9. Organisational Culture and Climate

The climate and culture prevailing in public sector banks today are so rigid, unhelpful and hostile. Bank officers are treated so shabbily and insulted repeatedly and yet they are expected to produce the best results. ‘Right man at the right place’principle is not at all followed. Similarly, without providing necessary training to the staff, the management expects them to perform all kinds of jobs. It may be recalled that unless the staff are freed from their routine drudgery, they do not have spare time to learn anything new and acquire any additional skills on their own. This is conveniently forgotten by the management.

Next important aspect is performance appraisal. Modern and scientific performance evaluation tools and mechanisms are not put in place. Hence the performance evaluation is subjective, faulty and highly prejudiced. The noble objectives of performance appraisal are never borne in mind. Performance Appraisal has become a meaningless ritual to be completed at the end of each year. Many a time, they are mere ‘fault finding exercises’. Obviously, the results of such appraisal activity produce inept managers and executives who guide the destiny of the organization. The really talented and qualified people are sidelined and they turn dull, insipid and indolent.
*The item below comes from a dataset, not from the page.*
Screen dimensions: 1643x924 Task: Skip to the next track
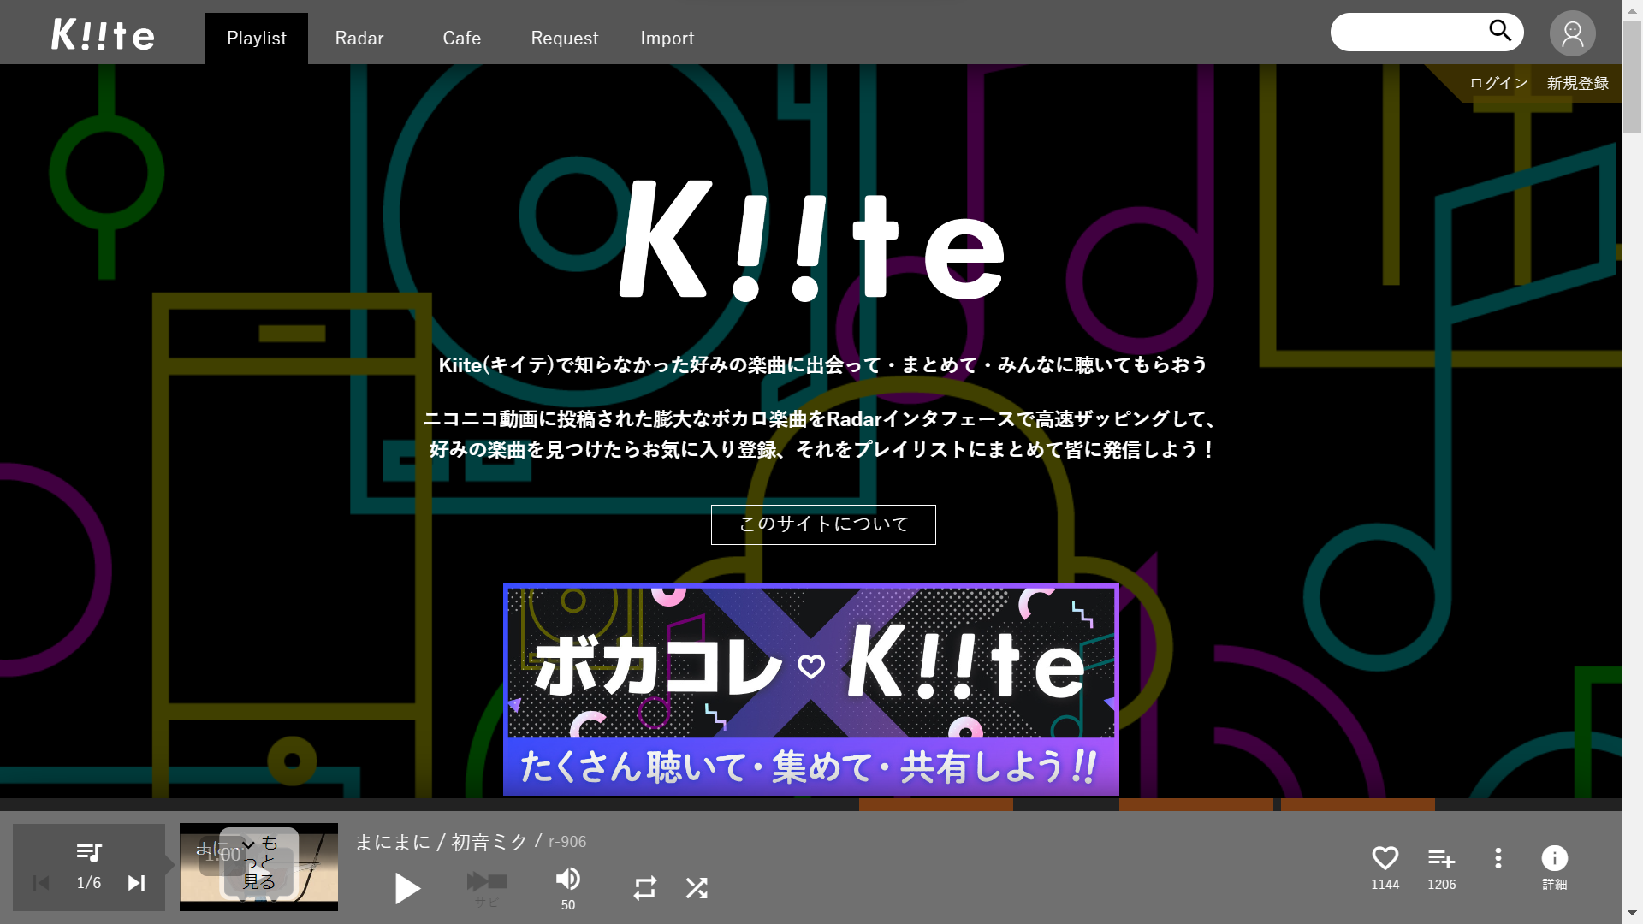[x=137, y=883]
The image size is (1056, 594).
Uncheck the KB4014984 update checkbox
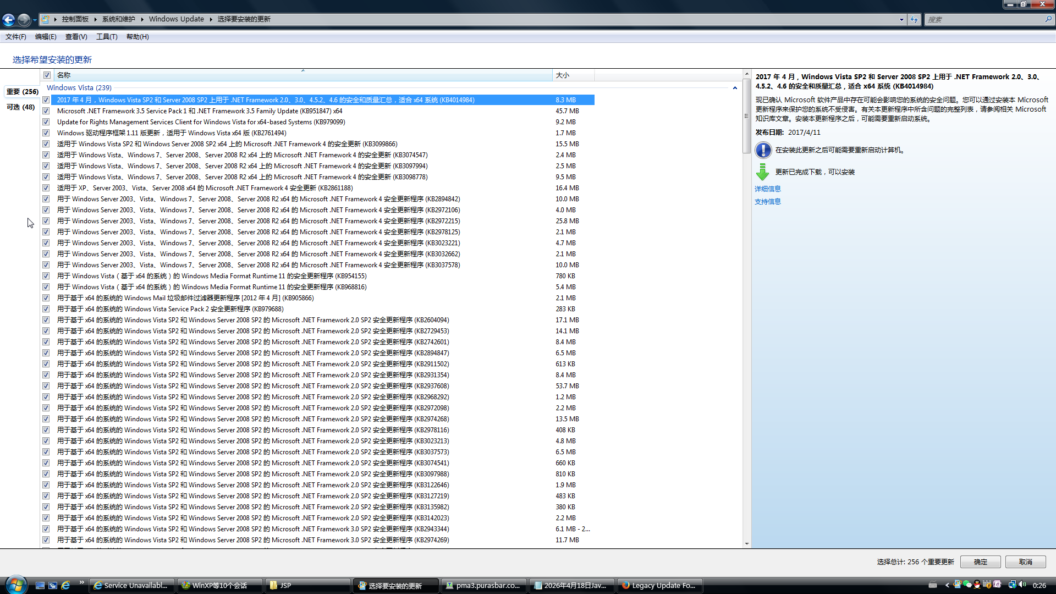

They do not show initiative and wantonly reduce their output to the just required level, because they are aware they will not get their due share in the organization anyway.

10. Hygiene and Health

Tremendous work pressure coupled with lack of adequate rest has a direct bearing on the health of the bank officers. They are exposed to all kinds of health hazards like high blood pressure, diabetes, poor eye sight, disturbed concentration etc. Psychologically too, they are affected greatly. In an attempt to remember and do so many things at a time, they sometimes forget an important task or commit a costly mistake. Long working hours has its own toll on the degree of their efficiency, especially in the evening. Because of their inability to fulfill their social needs, they are unable to cultivate healthy personal relationships outside their family. This is another loss of permanent nature that cannot be undone nor compensated by any other means.

11.Pension Rules

Whenever there is a wage revision, the pension of the retired government staff is automatically revised. But, this is not done in the case of bank employees. Due to this injustice, there is a huge disparity in the amount of pension drawn by successive batches of pensioners. To illustrate further, an officer retired in 1980s gets a paltry pension of Rs.3,500, whereas an officer who served in the same rank and retired recently gets more than Rs.20,000 as pension. This anomaly must be corrected this time.

12.Life Expectancy

The average life span of a bank officer gets shortened, each passing year. As per one study, the average life expectancy of a bank officer is only 63 years. In the last 5 years, there has been a spate of cases reporting the death of bank officers while in harness. It is a very tragic development. Bank officers do not live longer, only because of the work pressure and humiliation faced by them, while in service.
And Sir one important point you are recommended 7th pay commission for central govt employees please think about us also…

So, Is it unfair to expect higher compensation for them, vis-à-vis their counterparts in the government who are not exposed to comparable risks and pressures????